State laws that restrict Internet contested
New York, Georgia — Internet speech is under attack not only by federal lawmakers but state lawmakers as well. Both Georgia and New York last year enacted state laws censoring certain types of speech on the Internet and other states are considering legislation.
The new rules succeeded in instigating local legal battles over the constitutionality of the laws.The Georgia law makes it illegal to use a name that “falsely identifies” a speaker on the Internet, without distinguishing whether the person communicating had any intent to deceive or defraud or simply wanted to keep his or her identity unknown. The American Civil Liberties Union, leading a small group of plaintiffs, filed a suit in January seeking to enjoin the law’s enactment in ACLU v. Miller. According to the ACLU, it is the first such challenge to state Internet censorship laws.
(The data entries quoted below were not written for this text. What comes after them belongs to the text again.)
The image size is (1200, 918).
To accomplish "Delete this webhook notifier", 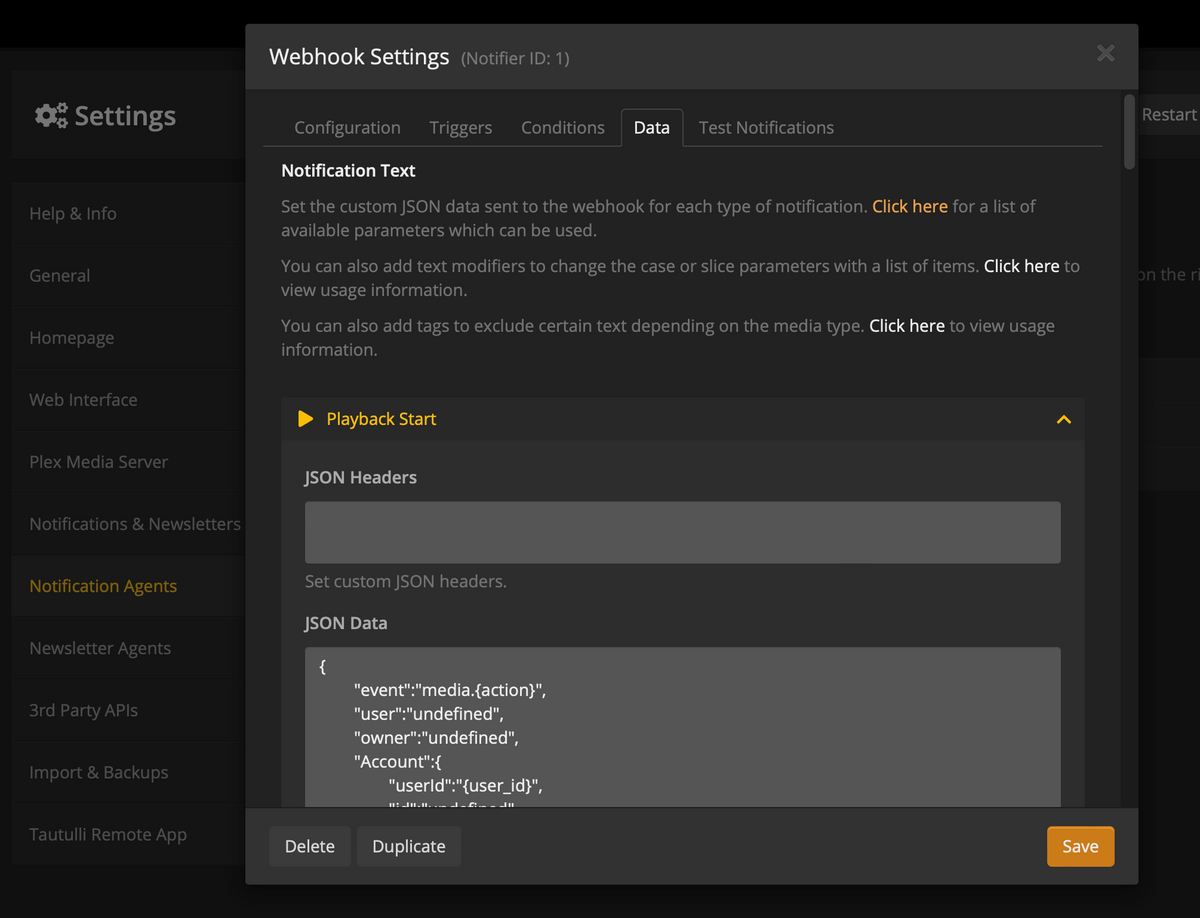I will coord(309,846).
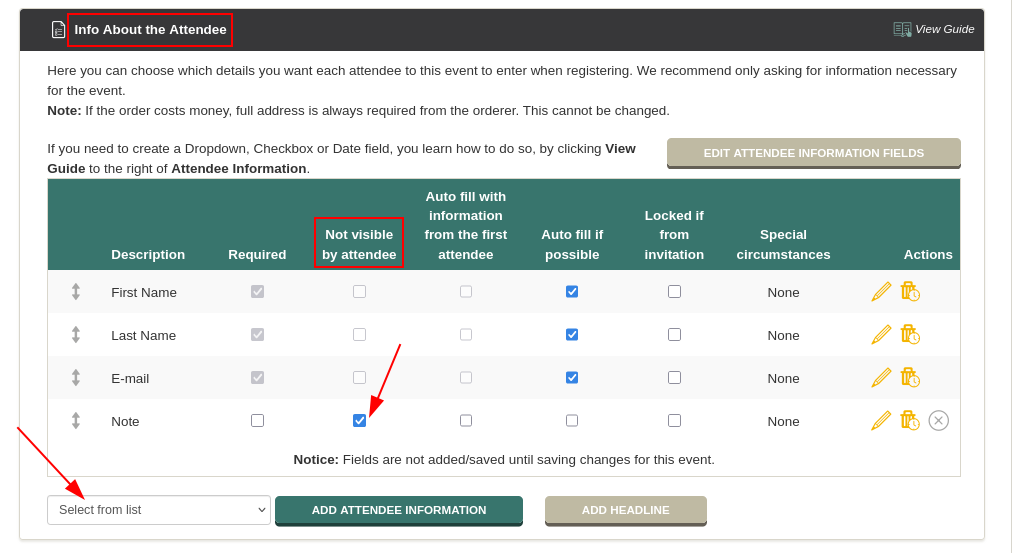
Task: Disable Auto fill if possible for E-mail
Action: (572, 377)
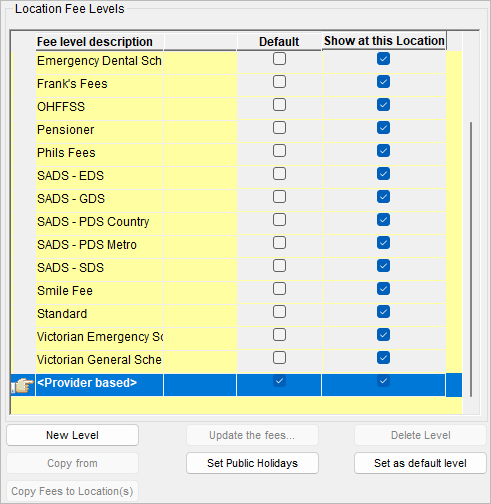Screen dimensions: 491x504
Task: Enable Default checkbox for Standard fee level
Action: tap(279, 312)
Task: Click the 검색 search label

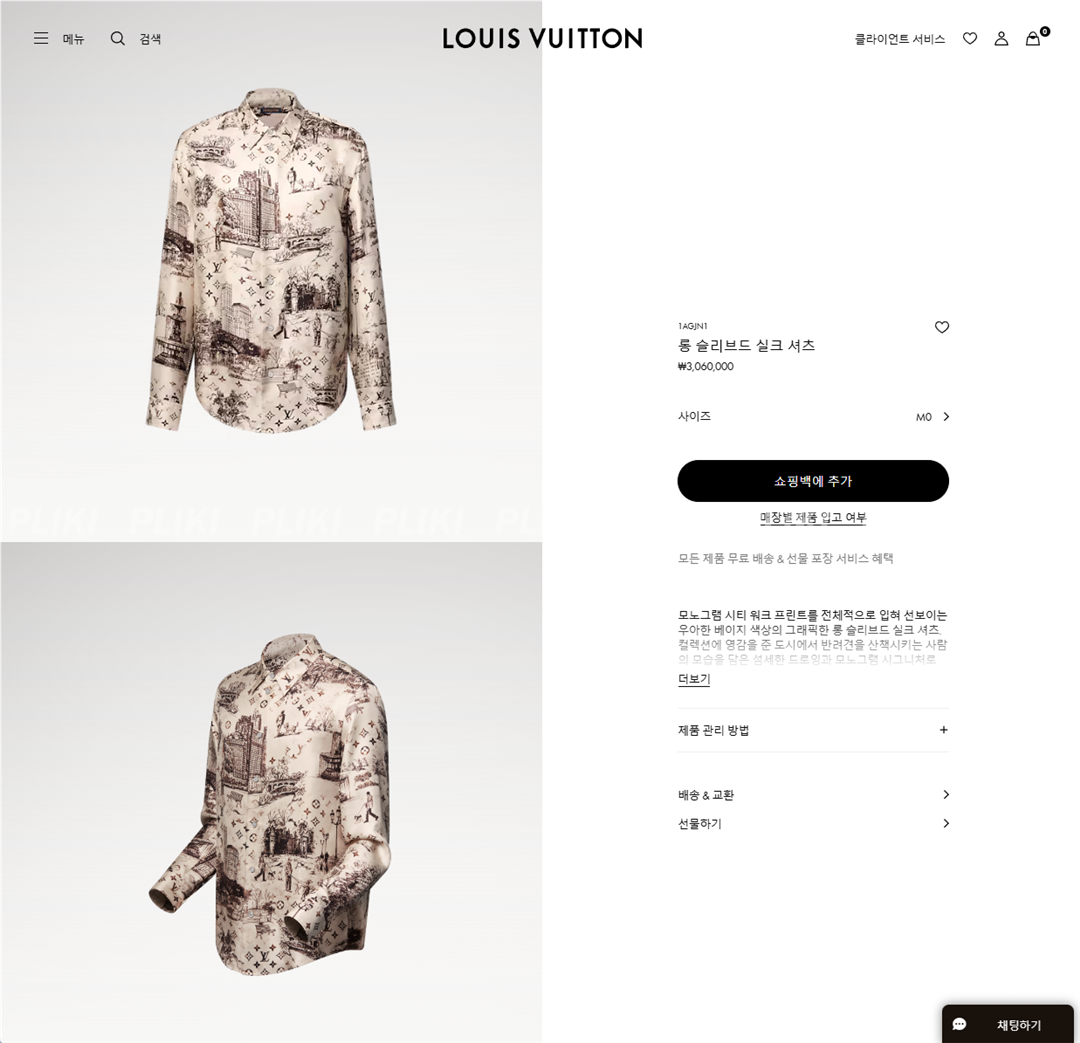Action: (x=150, y=39)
Assemblyman Don L. Parsons, (R-Marietta) who introduced the bill, said he felt there needed to be a “penalty for a company that puts out information electronically that misrepresents itself.”
Opposition to the law centers around the fact that because the law does not define “use,” people wishing to remain anonymous for security or privacy reasons may be denied the right to do so.“In some cases, anonymity is a necessary security measure,” said ACLU National Attorney Ann Beeson. “The personal safety of human rights dissidents, domestic abuse victims and whistle-blowers would be compromised if they could not communicate anonymously.”
Use of pseudonyms or anonymous identities also eliminates the potential for gender or racial discrimination and harassment, Beeson said, and allows users to access controversial, embarrassing or sensitive information without revealing their identity.
Parsons said he felt the law has nothing to do with anonymity. “It does not prevent [anonymity] at all,” Parsons said. He said he felt the ACLU and co-plaintiff Electronic Frontiers Foundation are not really concerned with anonymity rights. “They are against any [Internet] law made by the state or national government,” Parsons said.The Georgia law has been in effect since July 1, 1996. New York also entered into the on-line censorship business after it enacted a statute that makes it a crime to disseminate over the Internet “indecent” materials that are “harmful to minors.”
The law became effective in November last year, but not without opposition. This January, the ACLU, the New York Civil Liberties Union, the American Library Association (ALA) and others filed a lawsuit seeking an injunction against the New York statute.
The New York decency law closely resembles the federal Communications Decency Act.
The original act has since been amended to exclude libraries and other service providers.
Under the original bill, librarians would have been placed in the “untenable position of having to second-guess what is going to be appropriate for individual computer users,” said Judith Krug, director of the American Library Association’s Office of Intellectual Freedom.
Assemblywoman RoAnn M. Destito (D-Utica) who co-authored the bill, said the amendments were made to silence the opposition from libraries. “The protections for libraries are right there in black and white,” Destito said.
However, debate continues to stir over the bill’s broad restrictions on the content of communications.
Executive director of the New York Civil Liberties Union Norman Siegel said the law “could send a person to prison for up to four years for talking about safer sex, or displaying online classic nudes or other artistic images.”
Krug said the law fails to distinguish between material that may be “harmful” to very young minors and material that may be “harmful” to teenagers.
Meanwhile, the ALA is advancing the notion that the vast amount of helpful and important information online substantially outweighs the risk of children being exposed to inappropriate material.
There have been two arrests under the New York law.
The ACLU has requested preliminary injunctions to prohibit the enforcement of both states’ laws, but the courts have yet to rule on their requests.